# Goal of the exercise
In your copy of the entries, please include no pictures and return every word exactly.

Stored items

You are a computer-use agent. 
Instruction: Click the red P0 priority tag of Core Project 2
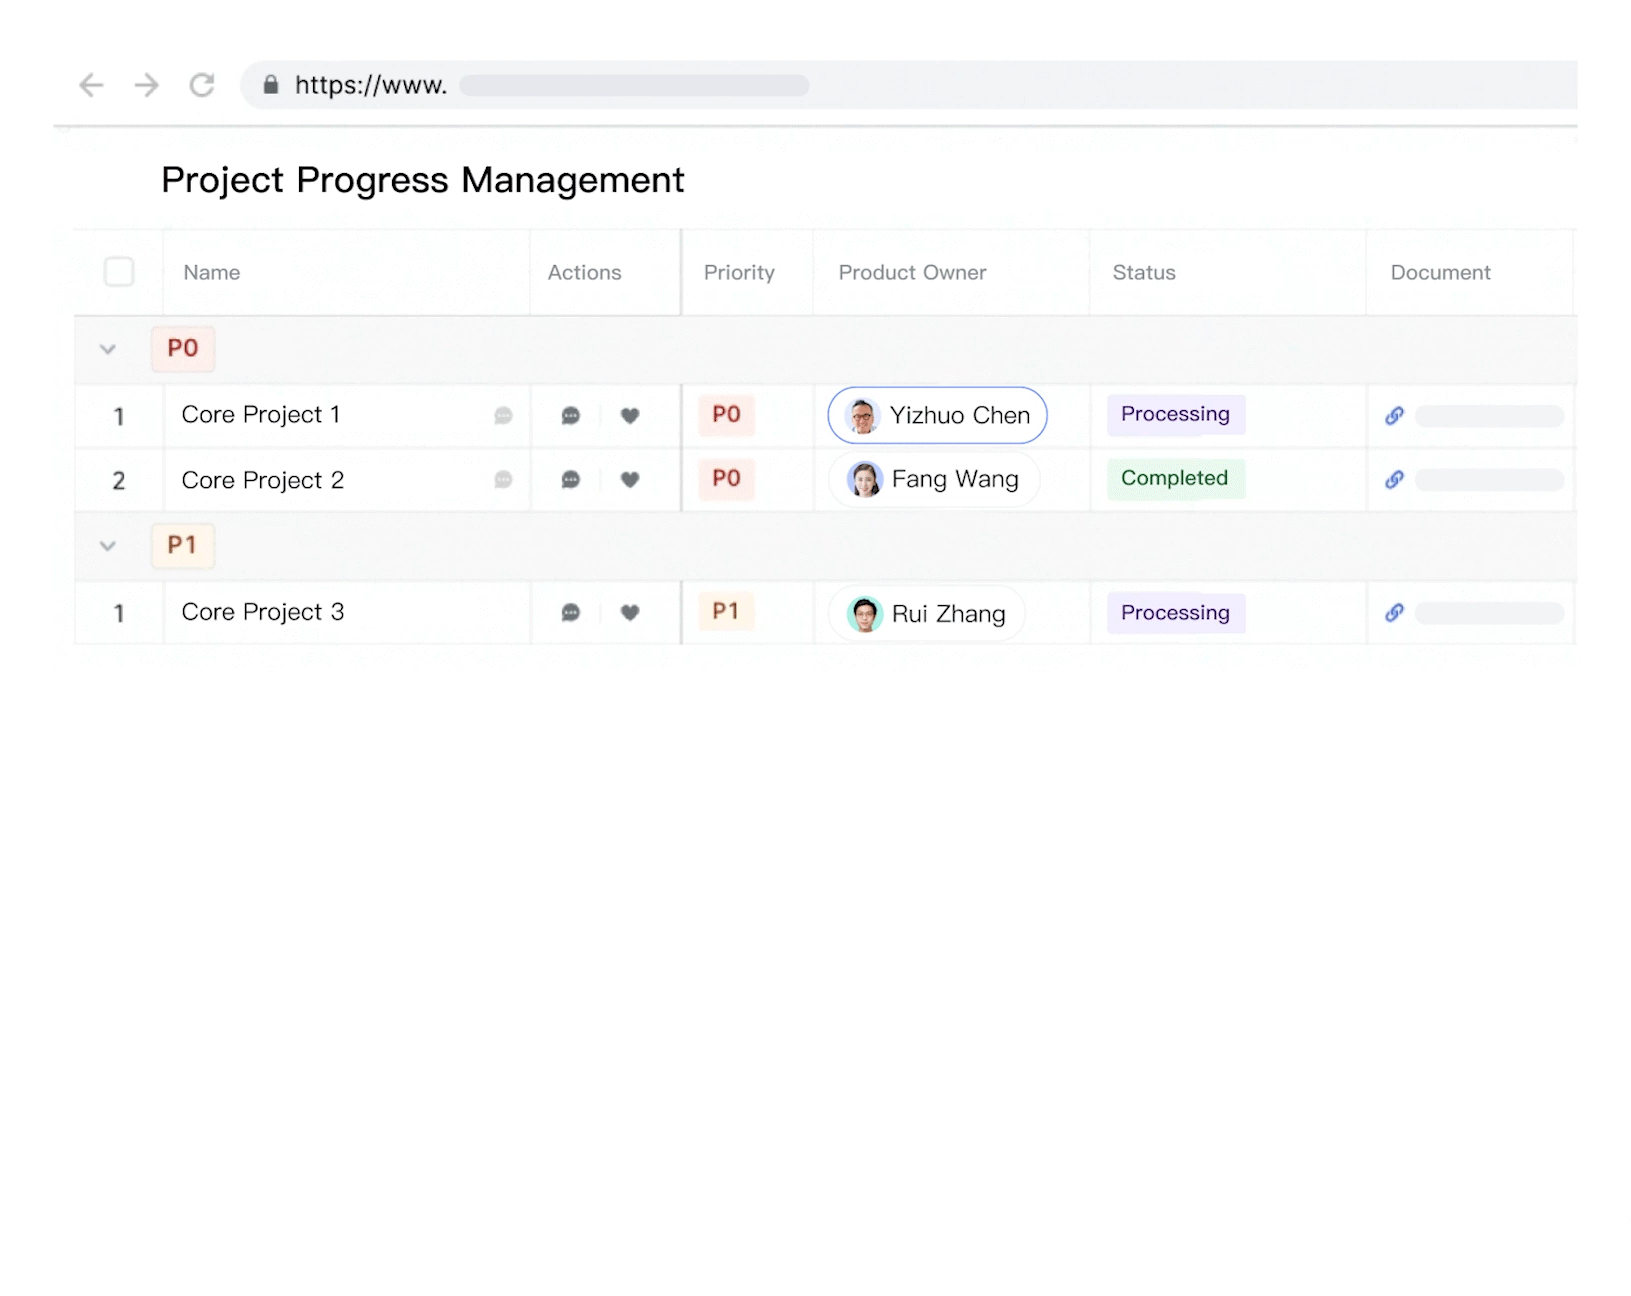pos(726,479)
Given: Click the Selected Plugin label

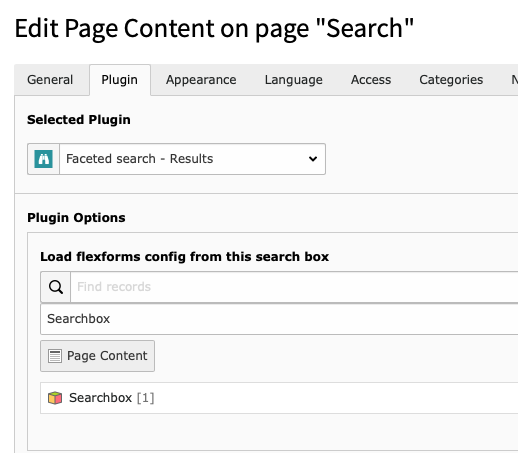Looking at the screenshot, I should point(79,120).
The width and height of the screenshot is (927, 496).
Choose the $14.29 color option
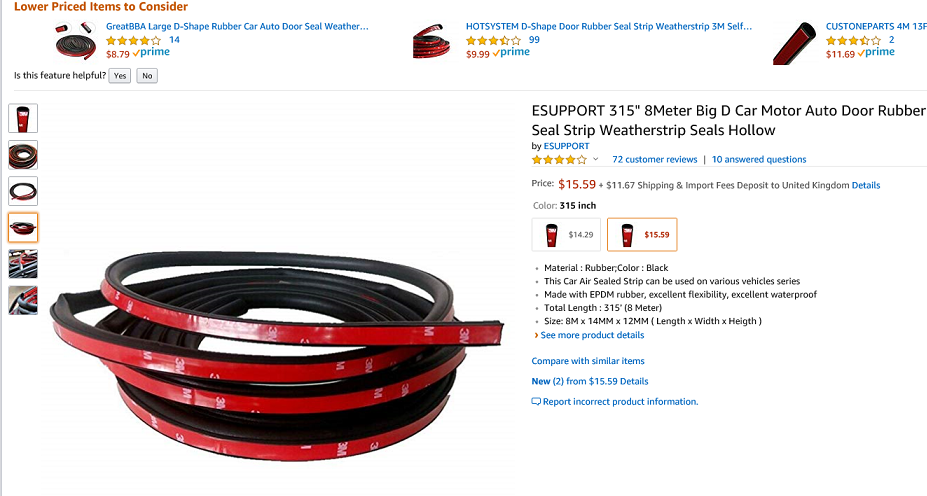pyautogui.click(x=566, y=235)
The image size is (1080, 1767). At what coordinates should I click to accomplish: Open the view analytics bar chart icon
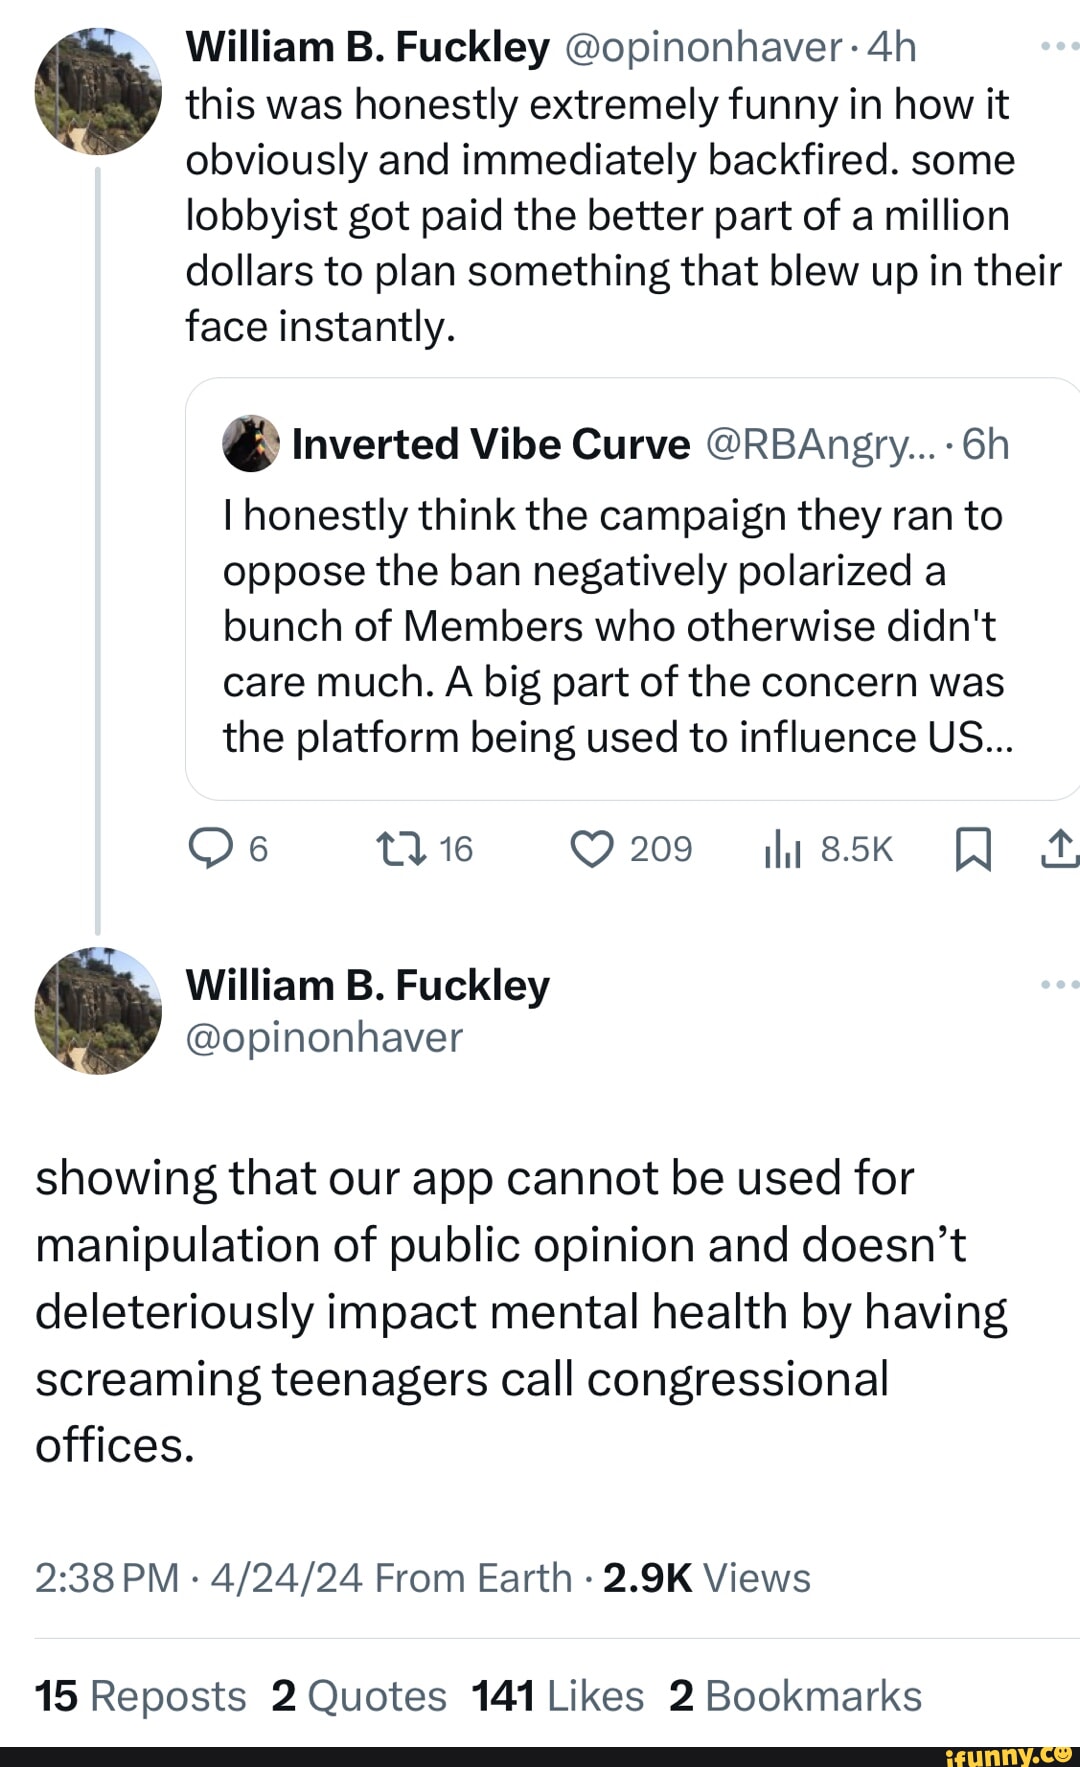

# Answer for the task
You are a computer-use agent. 
Instruction: Click the red P0 priority tag of Core Project 2
pos(726,479)
Given: Click the Selected Plugin label

Looking at the screenshot, I should point(79,120).
The width and height of the screenshot is (927, 496).
Choose the $14.29 color option
pyautogui.click(x=566, y=235)
The image size is (1080, 1767). At what coordinates should I click to accomplish: Open the view analytics bar chart icon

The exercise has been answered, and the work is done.